Apocalypse, y es-tu ?
Car, contrairement à l’exemple de Zoé avec la série The Expanse, les émotions, pas toujours positives, provoquées par ces lectures peuvent freiner l’anxiété trouvant sa source dans le monde réel. Parce que la lecture se différencie du visionnage de séries et de films. À l’écran les films épidémiques et apocalyptiques adoptent une esthétique de l’urgence, explicite dans son mémoire de master en arts du spectacle Margaux De Ré : les plans de gyrophares, cris de panique, policiers en intervention, voitures qui dérapent et gens qui courent sont “en général présentés sur un rythme rapide, parfois accompagnés de musique”, ce qui a “pour effet de provoquer une vive tension chez le spectateur” – et peut accentuer l’angoisse si elle est déjà présente.
“Avec les médias audiovisuels, on est soumis à un flux, à un bombardement d’images animées, détaille Jean-Paul Engélibert. C’est très différent de ce qu’on éprouve quand on lit, où on est maître de son rythme et où l’on fait un effort de distanciation : devant un texte, on ne peut pas être passif, il y a toujours besoin d’une activité de déchiffrement et d’imagination.”
La fiction littéraire, même apocalyptique, peut ainsi aider à se sortir de l’hypnose engendrée par le flux médiatique affolant parce que continu autour de la présente pandémie. “Lire le Journal de l’année de la Peste, c’est une manière de donner de la distance imaginaire et d’en sortir.

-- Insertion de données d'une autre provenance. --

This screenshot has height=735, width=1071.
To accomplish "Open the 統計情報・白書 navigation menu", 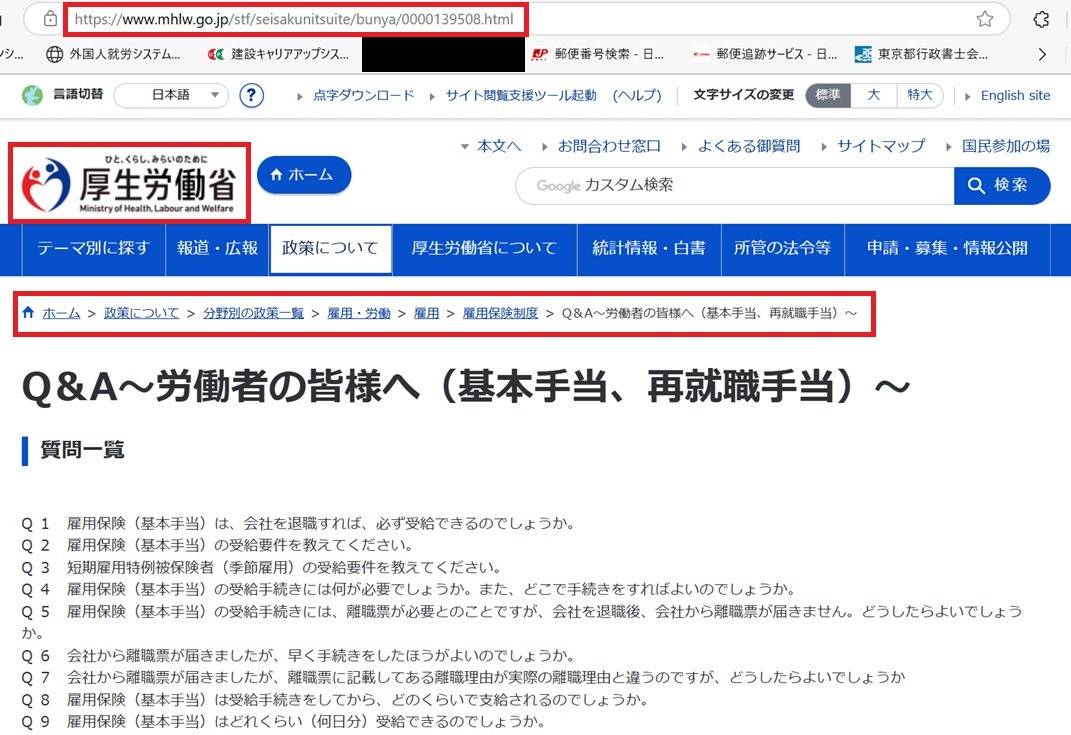I will click(648, 248).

La représentation de l’angoisse et du danger n’est ni l’angoisse ni le danger. Les enfants le savent intuitivement, c’est pour ça qu’ils aiment beaucoup qu’on leur raconte des histoires effrayantes, de loups, de sorcières et d’ogres. Ça permet de fixer la peur sur un objet imaginaire et dont on sait très bien qu’il est imaginaire.”